Problem to work on:
Rewrite every line of the records below as a numbered list, omitting the blank lines.

Entries for locating text and elements

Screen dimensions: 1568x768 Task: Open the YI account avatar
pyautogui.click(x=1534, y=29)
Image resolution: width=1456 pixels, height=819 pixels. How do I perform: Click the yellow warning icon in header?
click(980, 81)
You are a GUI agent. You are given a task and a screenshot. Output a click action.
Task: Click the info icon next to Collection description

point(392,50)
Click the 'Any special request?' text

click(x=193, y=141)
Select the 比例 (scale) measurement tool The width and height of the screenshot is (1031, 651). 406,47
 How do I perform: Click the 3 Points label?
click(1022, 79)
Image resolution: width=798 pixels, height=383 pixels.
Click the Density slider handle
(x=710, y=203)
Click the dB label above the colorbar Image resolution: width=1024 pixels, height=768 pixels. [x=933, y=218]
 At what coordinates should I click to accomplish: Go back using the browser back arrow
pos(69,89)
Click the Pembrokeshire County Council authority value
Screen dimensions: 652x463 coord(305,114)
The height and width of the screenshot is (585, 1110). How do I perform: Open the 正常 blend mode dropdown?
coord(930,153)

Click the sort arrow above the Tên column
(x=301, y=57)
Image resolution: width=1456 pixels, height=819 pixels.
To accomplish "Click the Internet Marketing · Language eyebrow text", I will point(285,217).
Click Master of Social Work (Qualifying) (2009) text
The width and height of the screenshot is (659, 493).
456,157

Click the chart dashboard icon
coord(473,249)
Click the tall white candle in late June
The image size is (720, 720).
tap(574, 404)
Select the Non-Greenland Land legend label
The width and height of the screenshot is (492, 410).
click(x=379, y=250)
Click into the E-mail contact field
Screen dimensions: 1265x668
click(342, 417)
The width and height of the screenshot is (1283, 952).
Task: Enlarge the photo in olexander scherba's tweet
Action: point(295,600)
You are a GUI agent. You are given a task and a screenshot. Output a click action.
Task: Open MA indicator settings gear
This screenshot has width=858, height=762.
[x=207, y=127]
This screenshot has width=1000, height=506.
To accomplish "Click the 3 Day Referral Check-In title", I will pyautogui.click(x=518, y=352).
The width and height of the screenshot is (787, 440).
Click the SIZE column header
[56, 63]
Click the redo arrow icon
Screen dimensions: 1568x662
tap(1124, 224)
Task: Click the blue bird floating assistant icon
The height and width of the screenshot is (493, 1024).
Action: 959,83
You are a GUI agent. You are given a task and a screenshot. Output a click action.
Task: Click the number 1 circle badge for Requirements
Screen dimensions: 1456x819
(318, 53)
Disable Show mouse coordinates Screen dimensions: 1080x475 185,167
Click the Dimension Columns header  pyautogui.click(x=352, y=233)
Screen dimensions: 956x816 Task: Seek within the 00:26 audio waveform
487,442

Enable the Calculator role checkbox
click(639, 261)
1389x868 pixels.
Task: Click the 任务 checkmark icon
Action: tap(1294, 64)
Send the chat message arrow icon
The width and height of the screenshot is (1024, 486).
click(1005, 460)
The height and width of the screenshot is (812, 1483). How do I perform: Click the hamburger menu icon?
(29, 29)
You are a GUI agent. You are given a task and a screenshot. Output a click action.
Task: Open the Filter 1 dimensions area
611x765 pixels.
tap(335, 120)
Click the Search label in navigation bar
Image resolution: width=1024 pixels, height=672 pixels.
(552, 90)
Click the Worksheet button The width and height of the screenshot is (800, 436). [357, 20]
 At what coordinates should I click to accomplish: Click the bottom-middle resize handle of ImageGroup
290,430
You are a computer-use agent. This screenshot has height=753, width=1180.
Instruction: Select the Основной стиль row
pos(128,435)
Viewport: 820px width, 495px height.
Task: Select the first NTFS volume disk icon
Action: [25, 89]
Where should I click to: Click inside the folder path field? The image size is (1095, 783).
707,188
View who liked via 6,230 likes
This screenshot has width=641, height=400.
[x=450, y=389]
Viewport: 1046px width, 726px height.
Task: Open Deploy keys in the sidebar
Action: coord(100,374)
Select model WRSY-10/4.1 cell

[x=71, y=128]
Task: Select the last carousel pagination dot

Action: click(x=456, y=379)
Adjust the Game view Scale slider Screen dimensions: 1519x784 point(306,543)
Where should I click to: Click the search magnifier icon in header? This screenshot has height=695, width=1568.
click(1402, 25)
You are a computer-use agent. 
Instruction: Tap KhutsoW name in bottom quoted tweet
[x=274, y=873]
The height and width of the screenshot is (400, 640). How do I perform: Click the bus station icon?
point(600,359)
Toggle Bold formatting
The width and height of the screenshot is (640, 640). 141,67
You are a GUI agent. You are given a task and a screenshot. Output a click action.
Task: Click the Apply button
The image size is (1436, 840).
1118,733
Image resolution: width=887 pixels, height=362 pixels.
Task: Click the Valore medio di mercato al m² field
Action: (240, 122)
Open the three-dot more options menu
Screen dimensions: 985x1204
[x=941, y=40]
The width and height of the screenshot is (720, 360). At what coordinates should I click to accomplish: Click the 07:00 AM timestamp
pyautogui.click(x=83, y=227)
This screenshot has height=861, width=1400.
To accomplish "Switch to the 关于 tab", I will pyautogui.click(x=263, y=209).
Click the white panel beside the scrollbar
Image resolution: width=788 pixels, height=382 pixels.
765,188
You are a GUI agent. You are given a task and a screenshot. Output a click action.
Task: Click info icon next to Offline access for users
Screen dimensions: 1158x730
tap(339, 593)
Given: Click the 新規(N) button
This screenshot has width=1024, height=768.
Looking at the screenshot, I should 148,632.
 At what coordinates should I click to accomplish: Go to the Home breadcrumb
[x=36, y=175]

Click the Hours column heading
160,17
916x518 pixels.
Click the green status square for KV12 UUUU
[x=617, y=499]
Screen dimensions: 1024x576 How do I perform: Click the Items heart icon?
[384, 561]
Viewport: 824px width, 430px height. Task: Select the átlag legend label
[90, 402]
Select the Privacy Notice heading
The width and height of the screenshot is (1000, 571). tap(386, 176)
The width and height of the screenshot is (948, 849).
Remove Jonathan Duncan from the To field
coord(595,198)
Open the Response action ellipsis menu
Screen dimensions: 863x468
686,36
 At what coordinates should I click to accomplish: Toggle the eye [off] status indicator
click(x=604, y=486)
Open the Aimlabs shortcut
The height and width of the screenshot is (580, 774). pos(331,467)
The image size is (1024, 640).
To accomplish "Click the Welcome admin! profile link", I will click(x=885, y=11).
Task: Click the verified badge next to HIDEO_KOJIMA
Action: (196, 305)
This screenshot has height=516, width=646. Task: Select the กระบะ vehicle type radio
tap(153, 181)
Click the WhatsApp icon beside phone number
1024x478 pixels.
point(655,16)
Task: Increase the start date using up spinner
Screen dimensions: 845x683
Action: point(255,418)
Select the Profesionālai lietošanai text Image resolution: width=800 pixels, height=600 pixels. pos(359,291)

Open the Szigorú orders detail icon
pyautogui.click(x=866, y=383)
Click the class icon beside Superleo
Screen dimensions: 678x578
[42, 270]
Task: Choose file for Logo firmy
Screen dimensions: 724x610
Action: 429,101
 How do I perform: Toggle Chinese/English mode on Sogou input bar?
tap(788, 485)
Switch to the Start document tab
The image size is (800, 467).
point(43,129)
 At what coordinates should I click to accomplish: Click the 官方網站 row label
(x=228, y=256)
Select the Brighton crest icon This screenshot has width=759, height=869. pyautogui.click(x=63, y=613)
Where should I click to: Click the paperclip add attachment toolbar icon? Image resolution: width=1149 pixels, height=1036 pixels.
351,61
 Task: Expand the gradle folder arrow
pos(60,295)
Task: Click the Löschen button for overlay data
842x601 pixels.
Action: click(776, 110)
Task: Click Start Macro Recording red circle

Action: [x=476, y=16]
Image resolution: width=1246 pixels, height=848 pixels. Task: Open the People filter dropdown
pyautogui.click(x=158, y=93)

Answer for this exercise:
1. Screen dimensions: 1568x768 Task: Open the YI account avatar
2. pyautogui.click(x=1534, y=29)
3. Image resolution: width=1456 pixels, height=819 pixels. How do I perform: Click the yellow warning icon in header?
4. click(980, 81)
5. You are a GUI agent. You are given a task and a screenshot. Output a click action.
6. Task: Click the info icon next to Collection description
7. point(392,50)
8. Click the 'Any special request?' text
9. click(x=193, y=141)
10. Select the 比例 (scale) measurement tool The width and height of the screenshot is (1031, 651). 406,47
11.  How do I perform: Click the 3 Points label?
12. click(1022, 79)
13. Image resolution: width=798 pixels, height=383 pixels.
14. Click the Density slider handle
15. (x=710, y=203)
16. Click the dB label above the colorbar Image resolution: width=1024 pixels, height=768 pixels. [x=933, y=218]
17.  At what coordinates should I click to accomplish: Go back using the browser back arrow
18. pos(69,89)
19. Click the Pembrokeshire County Council authority value
20. Screen dimensions: 652x463 coord(305,114)
21. The height and width of the screenshot is (585, 1110). How do I perform: Open the 正常 blend mode dropdown?
22. coord(930,153)
23. Click the sort arrow above the Tên column
24. (x=301, y=57)
25. Image resolution: width=1456 pixels, height=819 pixels.
26. To accomplish "Click the Internet Marketing · Language eyebrow text", I will point(285,217).
27. Click Master of Social Work (Qualifying) (2009) text
28. The width and height of the screenshot is (659, 493).
29. 456,157
30. Click the chart dashboard icon
31. coord(473,249)
32. Click the tall white candle in late June
33. The image size is (720, 720).
34. tap(574, 404)
35. Select the Non-Greenland Land legend label
36. The width and height of the screenshot is (492, 410).
37. click(x=379, y=250)
38. Click into the E-mail contact field
39. Screen dimensions: 1265x668
40. click(342, 417)
41. The width and height of the screenshot is (1283, 952).
42. Task: Enlarge the photo in olexander scherba's tweet
43. Action: point(295,600)
44. You are a GUI agent. You are given a task and a screenshot. Output a click action.
45. Task: Open MA indicator settings gear
46. This screenshot has width=858, height=762.
47. [x=207, y=127]
48. This screenshot has width=1000, height=506.
49. To accomplish "Click the 3 Day Referral Check-In title", I will pyautogui.click(x=518, y=352).
50. The width and height of the screenshot is (787, 440).
51. Click the SIZE column header
52. [56, 63]
53. Click the redo arrow icon
54. Screen dimensions: 1568x662
55. tap(1124, 224)
56. Task: Click the blue bird floating assistant icon
57. The height and width of the screenshot is (493, 1024).
58. Action: 959,83
59. You are a GUI agent. You are given a task and a screenshot. Output a click action.
60. Task: Click the number 1 circle badge for Requirements
61. Screen dimensions: 1456x819
62. (318, 53)
63. Disable Show mouse coordinates Screen dimensions: 1080x475 185,167
64. Click the Dimension Columns header  pyautogui.click(x=352, y=233)
65. Screen dimensions: 956x816 Task: Seek within the 00:26 audio waveform
66. 487,442
67. Enable the Calculator role checkbox
68. click(639, 261)
69. 1389x868 pixels.
70. Task: Click the 任务 checkmark icon
71. Action: tap(1294, 64)
72. Send the chat message arrow icon
73. The width and height of the screenshot is (1024, 486).
74. click(1005, 460)
75. The height and width of the screenshot is (812, 1483). How do I perform: Click the hamburger menu icon?
76. (29, 29)
77. You are a GUI agent. You are given a task and a screenshot. Output a click action.
78. Task: Open the Filter 1 dimensions area
79. 611x765 pixels.
80. tap(335, 120)
81. Click the Search label in navigation bar
82. Image resolution: width=1024 pixels, height=672 pixels.
83. (552, 90)
84. Click the Worksheet button The width and height of the screenshot is (800, 436). [357, 20]
85.  At what coordinates should I click to accomplish: Click the bottom-middle resize handle of ImageGroup
86. 290,430
87. You are a computer-use agent. This screenshot has height=753, width=1180.
88. Instruction: Select the Основной стиль row
89. pos(128,435)
90. Viewport: 820px width, 495px height.
91. Task: Select the first NTFS volume disk icon
92. Action: [25, 89]
93. Where should I click to: Click inside the folder path field? The image size is (1095, 783).
94. 707,188
95. View who liked via 6,230 likes
96. This screenshot has width=641, height=400.
97. [x=450, y=389]
98. Viewport: 1046px width, 726px height.
99. Task: Open Deploy keys in the sidebar
100. Action: coord(100,374)
101. Select model WRSY-10/4.1 cell
102. [x=71, y=128]
103. Task: Select the last carousel pagination dot
104. Action: click(x=456, y=379)
105. Adjust the Game view Scale slider Screen dimensions: 1519x784 point(306,543)
106. Where should I click to: Click the search magnifier icon in header? This screenshot has height=695, width=1568.
107. click(1402, 25)
108. You are a computer-use agent. 
109. Instruction: Tap KhutsoW name in bottom quoted tweet
110. [x=274, y=873]
111. The height and width of the screenshot is (400, 640). How do I perform: Click the bus station icon?
112. point(600,359)
113. Toggle Bold formatting
114. The width and height of the screenshot is (640, 640). 141,67
115. You are a GUI agent. You are given a task and a screenshot. Output a click action.
116. Task: Click the Apply button
117. The image size is (1436, 840).
118. 1118,733
119. Image resolution: width=887 pixels, height=362 pixels.
120. Task: Click the Valore medio di mercato al m² field
121. Action: (240, 122)
122. Open the three-dot more options menu
123. Screen dimensions: 985x1204
124. [x=941, y=40]
125. The width and height of the screenshot is (720, 360). At what coordinates should I click to accomplish: Click the 07:00 AM timestamp
126. pyautogui.click(x=83, y=227)
127. This screenshot has height=861, width=1400.
128. To accomplish "Switch to the 关于 tab", I will pyautogui.click(x=263, y=209).
129. Click the white panel beside the scrollbar
130. Image resolution: width=788 pixels, height=382 pixels.
131. 765,188
132. You are a GUI agent. You are given a task and a screenshot. Output a click action.
133. Task: Click info icon next to Offline access for users
134. Screen dimensions: 1158x730
135. tap(339, 593)
136. Given: Click the 新規(N) button
137. This screenshot has width=1024, height=768.
138. Looking at the screenshot, I should 148,632.
139.  At what coordinates should I click to accomplish: Go to the Home breadcrumb
140. [x=36, y=175]
141. Click the Hours column heading
142. 160,17
143. 916x518 pixels.
144. Click the green status square for KV12 UUUU
145. [x=617, y=499]
146. Screen dimensions: 1024x576 How do I perform: Click the Items heart icon?
147. [384, 561]
148. Viewport: 824px width, 430px height. Task: Select the átlag legend label
149. [90, 402]
150. Select the Privacy Notice heading
151. The width and height of the screenshot is (1000, 571). tap(386, 176)
152. The width and height of the screenshot is (948, 849).
153. Remove Jonathan Duncan from the To field
154. coord(595,198)
155. Open the Response action ellipsis menu
156. Screen dimensions: 863x468
157. 686,36
158.  At what coordinates should I click to accomplish: Toggle the eye [off] status indicator
159. click(x=604, y=486)
160. Open the Aimlabs shortcut
161. The height and width of the screenshot is (580, 774). pos(331,467)
162. The image size is (1024, 640).
163. To accomplish "Click the Welcome admin! profile link", I will click(x=885, y=11).
164. Task: Click the verified badge next to HIDEO_KOJIMA
165. Action: (196, 305)
166. This screenshot has height=516, width=646. Task: Select the กระบะ vehicle type radio
167. tap(153, 181)
168. Click the WhatsApp icon beside phone number
169. 1024x478 pixels.
170. point(655,16)
171. Task: Increase the start date using up spinner
172. Screen dimensions: 845x683
173. Action: point(255,418)
174. Select the Profesionālai lietošanai text Image resolution: width=800 pixels, height=600 pixels. pos(359,291)
175. Open the Szigorú orders detail icon
176. pyautogui.click(x=866, y=383)
177. Click the class icon beside Superleo
178. Screen dimensions: 678x578
179. [42, 270]
180. Task: Choose file for Logo firmy
181. Screen dimensions: 724x610
182. Action: 429,101
183.  How do I perform: Toggle Chinese/English mode on Sogou input bar?
184. tap(788, 485)
185. Switch to the Start document tab
186. The image size is (800, 467).
187. point(43,129)
188.  At what coordinates should I click to accomplish: Click the 官方網站 row label
189. (x=228, y=256)
190. Select the Brighton crest icon This screenshot has width=759, height=869. pyautogui.click(x=63, y=613)
191. Where should I click to: Click the paperclip add attachment toolbar icon? Image resolution: width=1149 pixels, height=1036 pixels.
192. 351,61
193.  Task: Expand the gradle folder arrow
194. pos(60,295)
195. Task: Click the Löschen button for overlay data
196. 842x601 pixels.
197. Action: click(776, 110)
198. Task: Click Start Macro Recording red circle
199. Action: [x=476, y=16]
200. Image resolution: width=1246 pixels, height=848 pixels. Task: Open the People filter dropdown
201. pyautogui.click(x=158, y=93)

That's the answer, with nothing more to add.